Una vida en llamaradas. Así nombraría la vida de esta joven de nombre triste, que nació en Buenos Aires. Que zafó de una madre desordenada para volver a caer en otro desorden. Que años más tarde regresaría a la Argentina, con la piel curtida y un hijo hermoso de ojos de miel.



Por Pilar Ferreyra 

La conocí en la puerta de un viejo edificio de los años sesenta.  Ambas vivíamos a metros de la Academia Nacional de Medicina sobre la Avenida Las Heras al 3000.

Su nombre era Soledad. Ojos castaños, cejas tupidas, pelo rojizo enredado. Andaba por la vida como con desenfado; pero, con el tiempo comprendí que su distracción obedecía más a su pérdida de fe en la vida, que a otra cosa.

Con la mano de su hijo de ocho años atrapada en la suya, subía y bajaba hacia la escuela. Cruzaba a comprar cigarrillos, o caminaba unos pasos hasta al almacén del gringo Sergio.

            Soledad era un espíritu atropellado en su propio límite. Su familia había protagonizado la rotura de su corazón.

Cuando tenía quince años, un infarto masivo sorprendió a su padre, un financista que tenía más deudas que ahorros. Un secreto que el patriarca había guardado celosamente. Así que a todos sorprendió su muerte.

            Como las apariencias habían sido la base de la socialización de la familia de Soledad, que vivía en un piso de la Avenida Libertador frente a los Bosques de Palermo, ante la ruina, a su madre no se le ocurrió mejor idea, que hacer uso de la belleza de su hija. Y así, alta, bonita, delgada, morocha y de senos turgentes, con la anuencia además de su hijo mayor, la madre de Soledad puso en marcha un negocio con el que logró mantener a los acreedores a raya y, sobre todo, continuar con la hipocresía de una vida de abundancia. Durante tres años, prostituyó a Soledad con los caballeros que figuraban en la agenda de clientes del marido.

→ **TAREAS REQUERIDAS**
1. Responda estas preguntas sobre el relato de Soledad:
(a) ¿Cerca de qué institución estaba el edificio donde vivían ambas?
(b) ¿Qué edad tenía el hijo de Soledad?
(c) ¿A qué se dedicaba el padre de Soledad y qué le causó la muerte?
2. Redacte una continuación del relato de Soledad a partir de su último párrafo.

→ **DATOS PROPORCIONADOS**
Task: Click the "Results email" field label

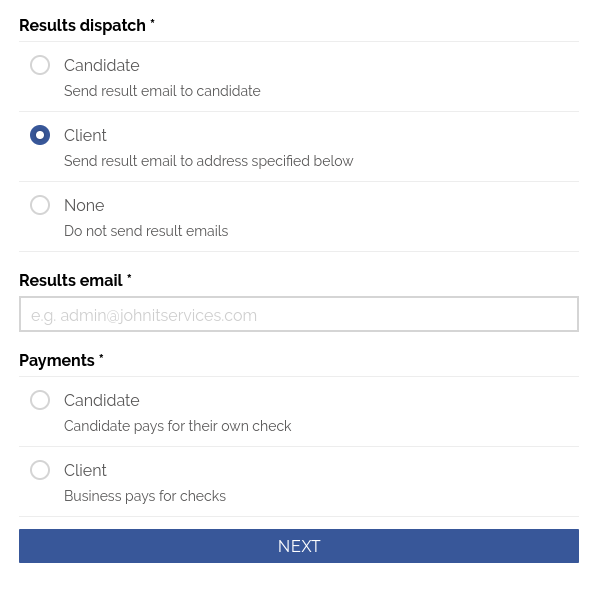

→ **CONJUNTO DE RESPUESTAS**
1.
(a) La Academia Nacional de Medicina, sobre la Avenida Las Heras al 3000.
(b) Ocho años.
(c) Era financista y murió de un infarto masivo.

2.
Con la sagacidad de un conejito que quiere huir de las garras del zorro materno, Soledad espero a cumplir dieciocho años y con la ayuda de una amiga que tenía contactos en la Embajada Española, logró escapar. Huyó al archipiélago de las Baleares, a Ibiza, una isla conocida en el mundo por las noches alocadas. Nadie huye de su propia tragedia sin cargársela encima.

En el Mediterráneo conoció al que años después fue el padre de su hijo. Un español, adicto a la cocaína, traficante. Ella también se hizo adicta y durante años vivieron del pequeño tráfico de drogas. Hasta que a fines de los noventa, con su hijo de tres años, escapó de nuevo; pero esta vez hacia la Argentina. Con 1000 dólares, una valija con peluches, algunas mudas, un permiso falso para sacar al pequeño del país, dos pasaportes y un alma rota en mil pedazos.

La historia de Soledad, que parece insólita, se parece a la historia real de mucha gente como uno.